◆ Challenge ◆
Retype everything from the line that contains "The width and height of the screenshot is (724, 1568)." down to the last of the lines, keeping each word the same. Leave the pictures out of your answer.

(Lines on target coordinates)
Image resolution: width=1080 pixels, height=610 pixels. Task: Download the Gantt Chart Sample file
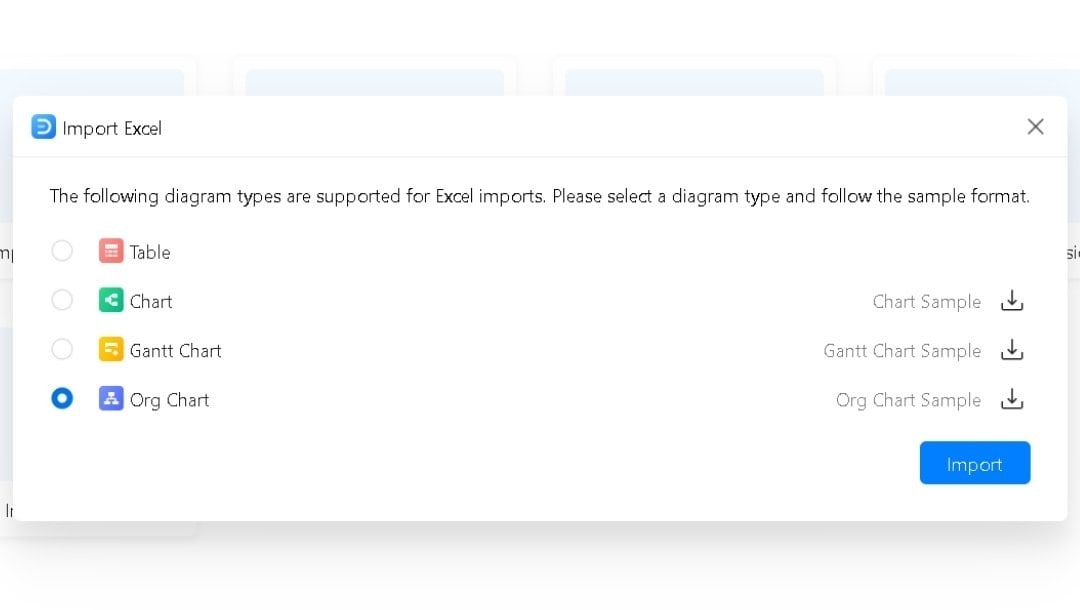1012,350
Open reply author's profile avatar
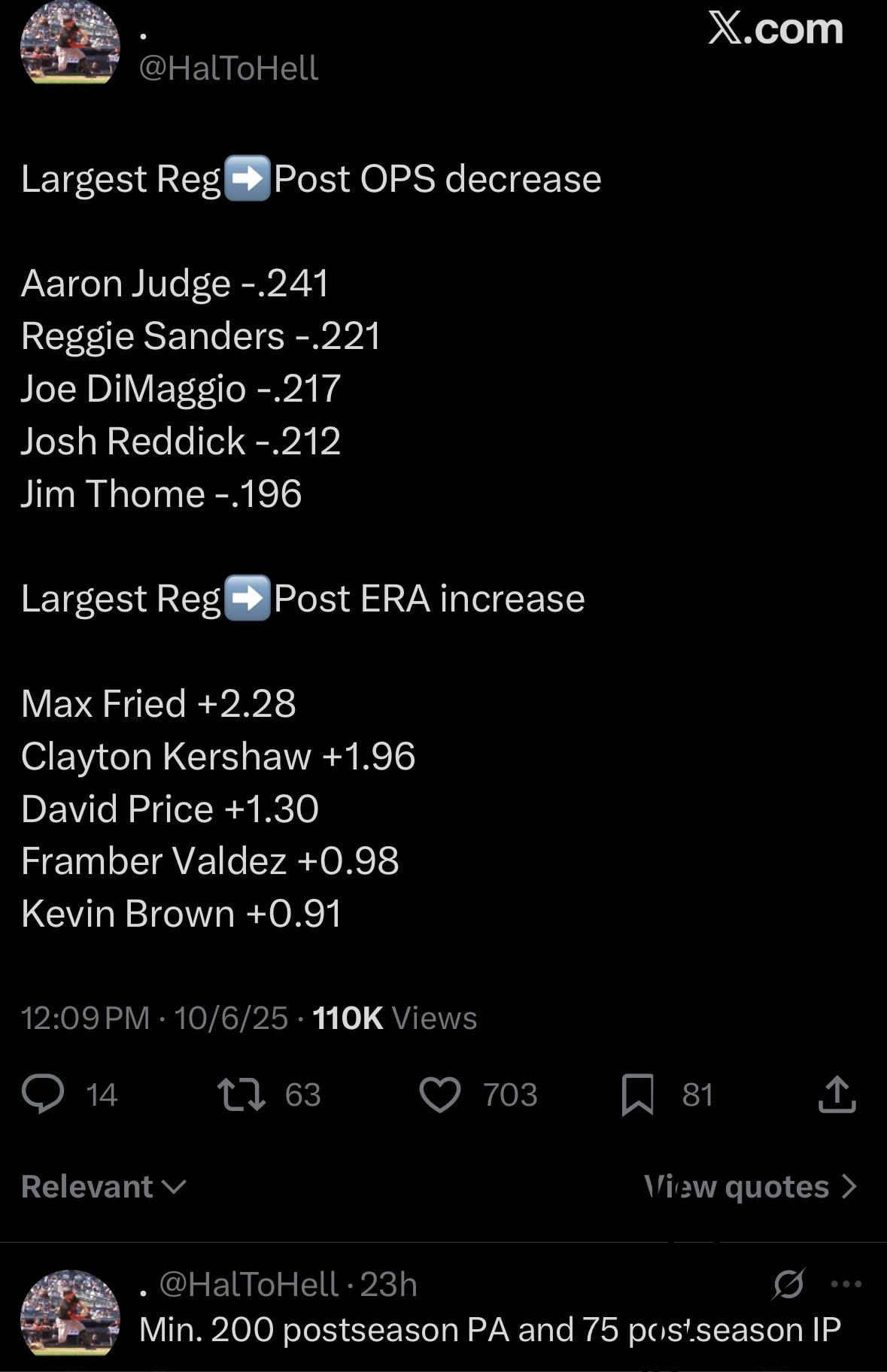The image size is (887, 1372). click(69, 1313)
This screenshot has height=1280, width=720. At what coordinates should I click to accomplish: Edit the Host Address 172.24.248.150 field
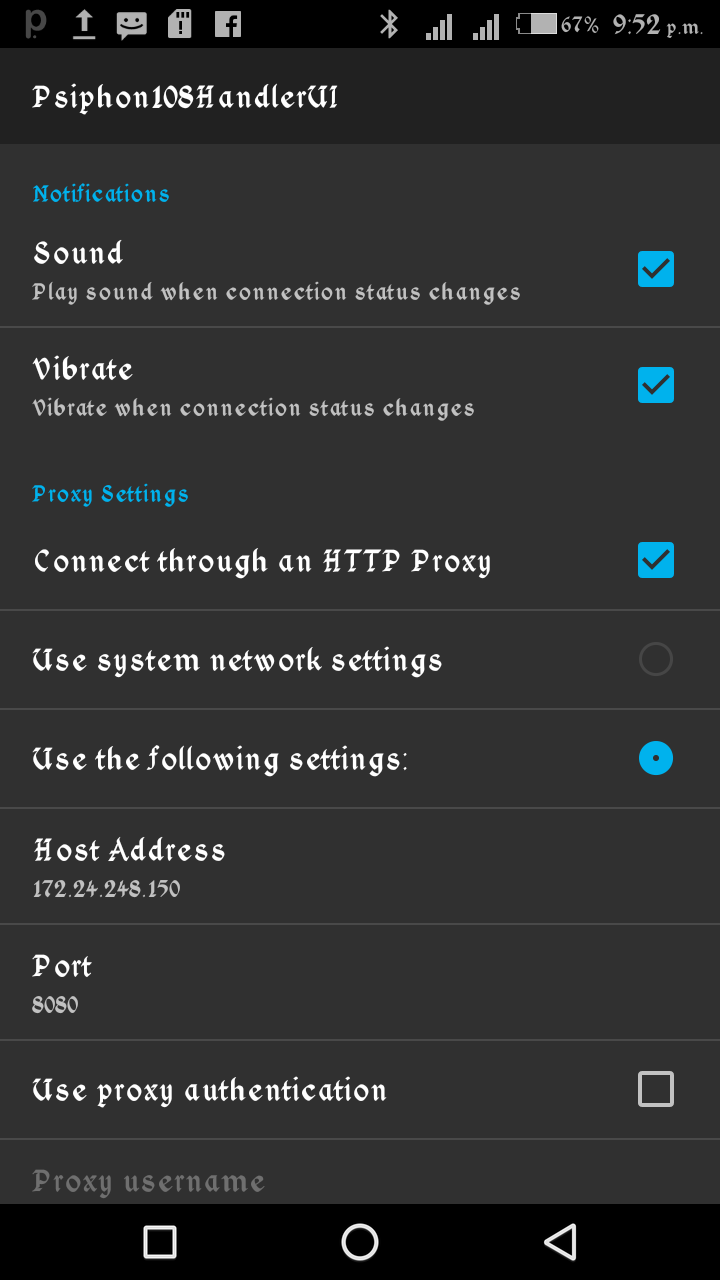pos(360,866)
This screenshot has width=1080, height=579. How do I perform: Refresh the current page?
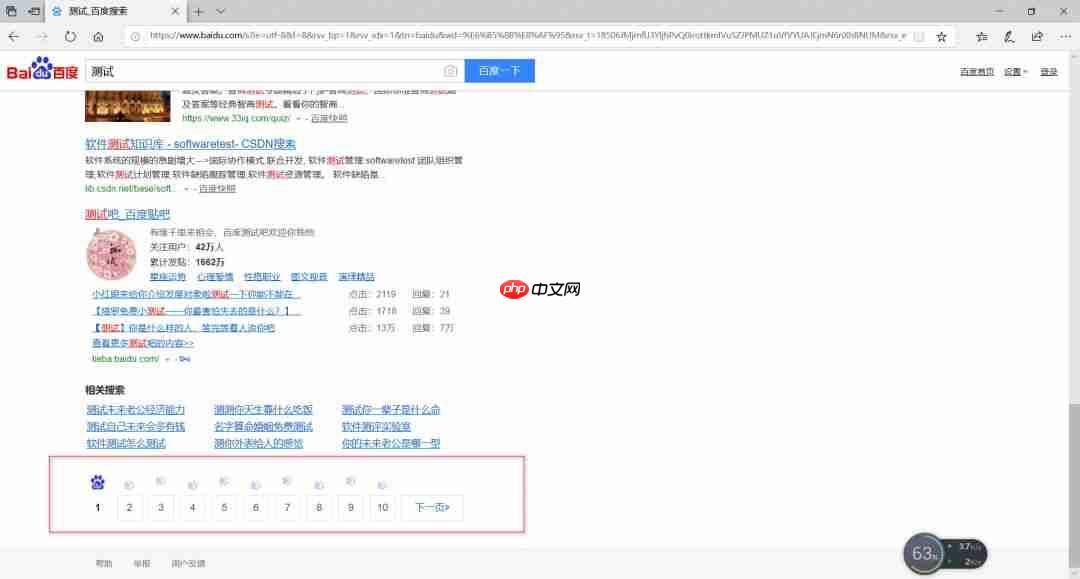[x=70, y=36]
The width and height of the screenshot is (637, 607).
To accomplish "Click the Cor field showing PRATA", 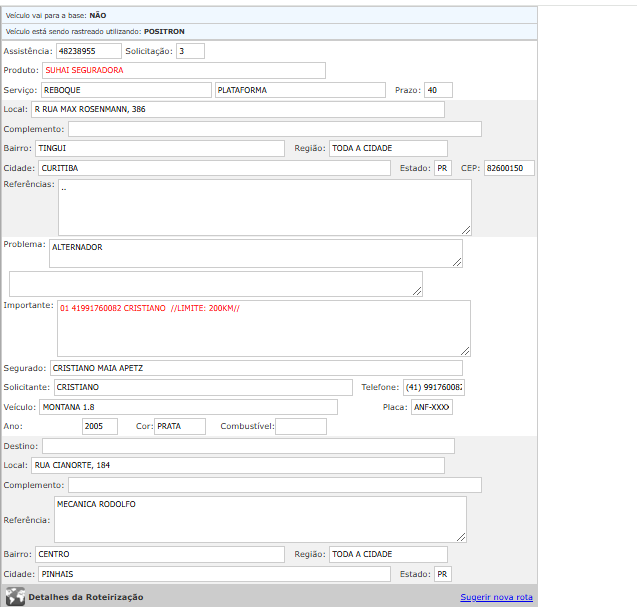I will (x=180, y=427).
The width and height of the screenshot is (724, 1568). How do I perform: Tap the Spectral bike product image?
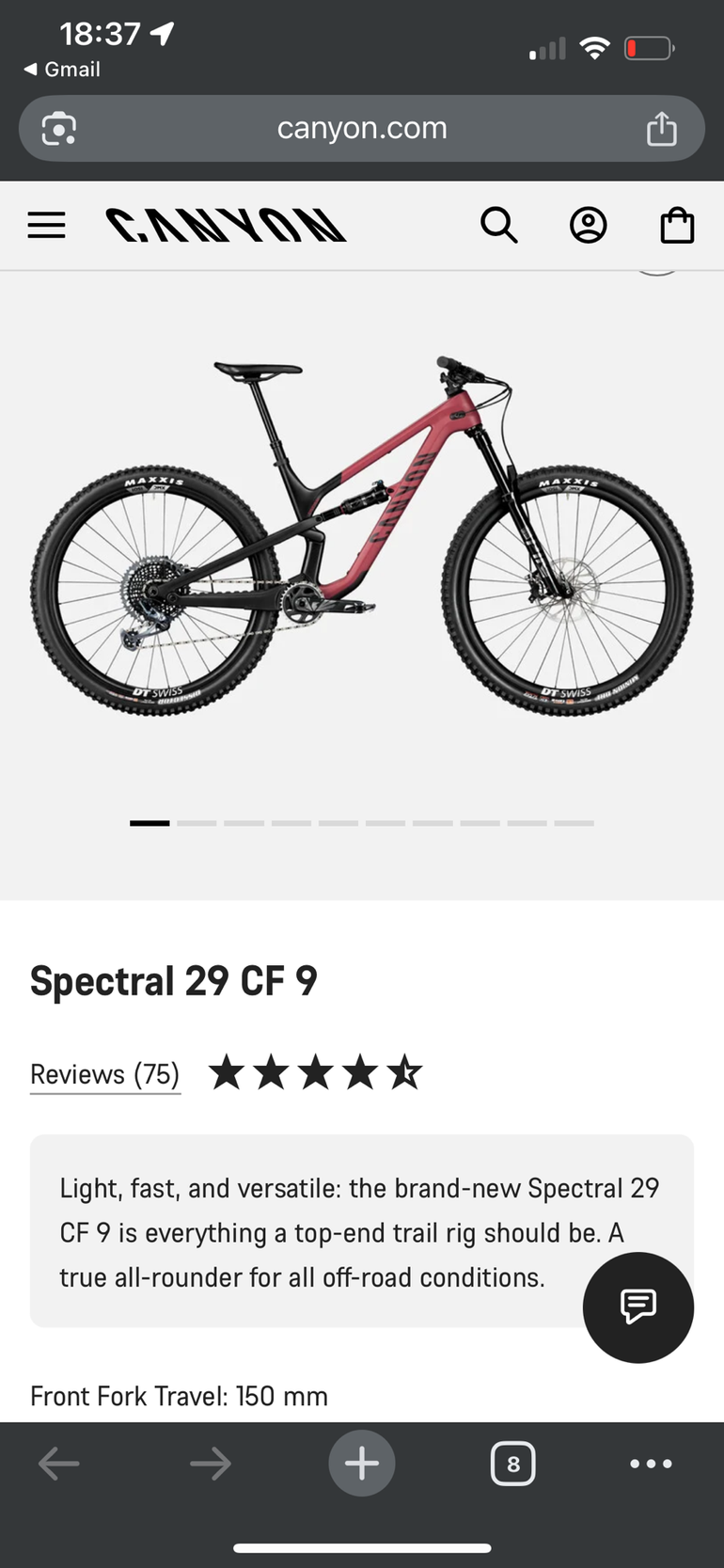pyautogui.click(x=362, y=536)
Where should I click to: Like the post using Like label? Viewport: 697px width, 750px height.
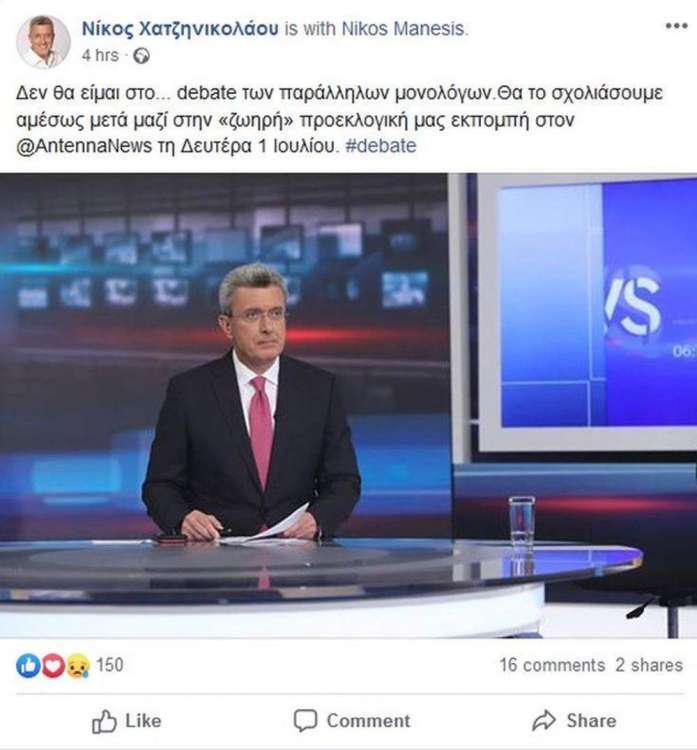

◆ Task answer ◆
The width and height of the screenshot is (724, 1568). How do I perform: Tap the Spectral bike product image?
pyautogui.click(x=362, y=536)
Where should I click to: Like the post using Like label? Viewport: 697px width, 750px height.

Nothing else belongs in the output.